Mominul shows a glimpse of Bangladesh's future
It is tempting to put Mominul Haque in the category of seasoned Bangladeshi players who have been tasked to handle the most pressure in their respective times. His unbeaten century against Sri Lanka, his third in his first seven Tests, emphasized the inevitability of his ascent as the catalyst to the country's cricketing future.
During his three-hour stay at the Zahur Ahmed Chowdhury Stadium, Mominul's building-up of numbers was hardly given due importance. The mental barriers he went past, through numerous turns and curves, became far more noticeable.
An hour into the day's play, he had to take over a battle for survival that should have been extended by Tamim Iqbal and Shamsur Rahman. Kaushal Silva dropped a sharp chance at silly mid-off when he was on four, and once play resumed after lunch, he batted with a retouched tempo. He dabbed Ajantha Mendis for four through third-man, thus getting ahead of the game. He reached 50 off 89 balls, but amid the pressure of survival, his mental ability to cut through the tension came into full view.
The session between lunch and tea has been Bangladesh's black hole, and having considered the necessity of being extra careful, Mominul batted at the right rhythm for those two hours.
Mominul has batted with a lot more vigour during this series, in the second innings in Dhaka. He had been aggressive during the first half of his 181 against New Zealand, but he had otherwise tended to curb his flair to drop anchor. Here he batted at a different pace, picking up the singles that were available and striking the occasional boundary.

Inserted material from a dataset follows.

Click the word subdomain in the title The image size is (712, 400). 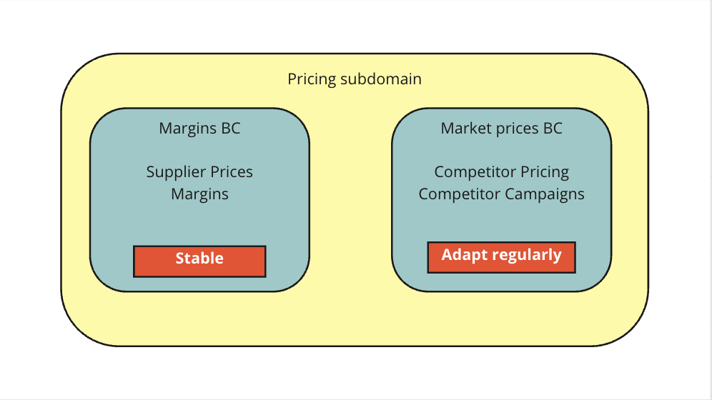(380, 79)
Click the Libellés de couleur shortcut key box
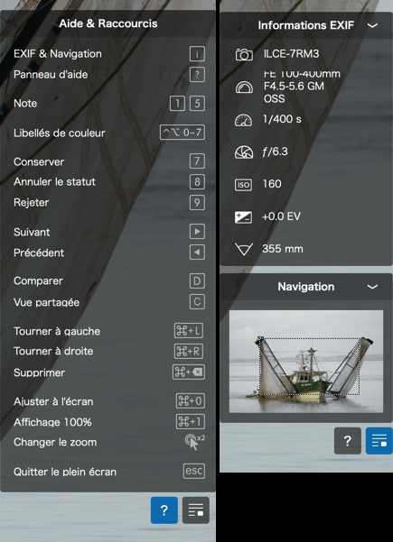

The Sri Lankan bowlers were firmly kept out of the picture, and this pushed Angelo Mathews into trying newer options, most of which were attacking, but in a hopeful sort of way, like using Dimuth Karunaratne's medium-pace or Kithuruwan Vithanage's leg spin. Mominul remained positive, hogging more of the strike during his 120-run unbroken fourth-wicket stand with Shakib Al Hasan.
Mominul also had to tackle what other Bangladeshi batsmen usually fail to do while building an innings. Big appeals, wickets at the other end, and breaks in play have all brought wickets to the opposition team, and that happened in this Test match too; Shamsur, Imrul Kayes and Shakib got out soon after reaching milestones in the first innings. It hardly mattered whether the batsman was playing his second, 17th or 34th Test match.

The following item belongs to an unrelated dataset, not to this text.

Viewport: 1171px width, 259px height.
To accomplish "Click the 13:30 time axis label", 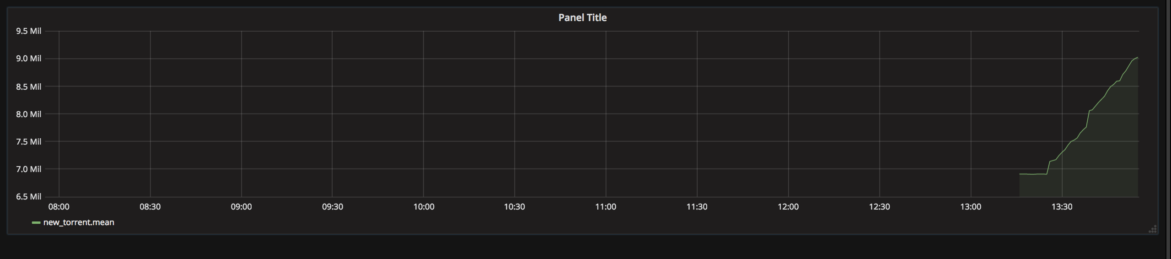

The difference in Mominul's innings was his recognition of these difficult twists and turns, and the manner in which he made them look commonplace.
As Mominul ran through what turned out to be the last hour of play, Shakib tried his best to get him on strike, particularly as he neared the nineties. The senior pro's discernible appreciation of the new pressure-handler came when Mominul was batting on 99. Shakib's inside-edged hoick produced a single, but the shot looked out of place, very risky. He was perhaps too keen on seeing Mominul get to the three-figure mark.
In a way, the baton of handling pressure and taking his team to the next level seemed to pass from Shakib to Mominul. He has already played crucial hands in helping Bangladesh save three Test matches. His 181 against New Zealand was a first-innings effort, which helped Bangladesh gain the lead. In the following Test match, he made an unbeaten 126 to ensure his team entered the final day with momentum on their side, but rain scuppered the last day's play. With this innings, Mominul has built an interesting record; none of his three centuries have come in defeat. Already, he is Bangladesh's highest run-getter at number four.
Shakib, since 2007, has played a key role in helping Bangladesh win the big moments, mostly in one-day cricket and at times in Test cricket. Mominul seems to have imbibed some of this from Shakib.
He has also learned something from Tamim Iqbal, who has been handling the pressure of fast bowling and the hard new ball, a long-time scourge of Bangladesh's openers. He has done it well, dominating attacks, a product of a bullish attitude.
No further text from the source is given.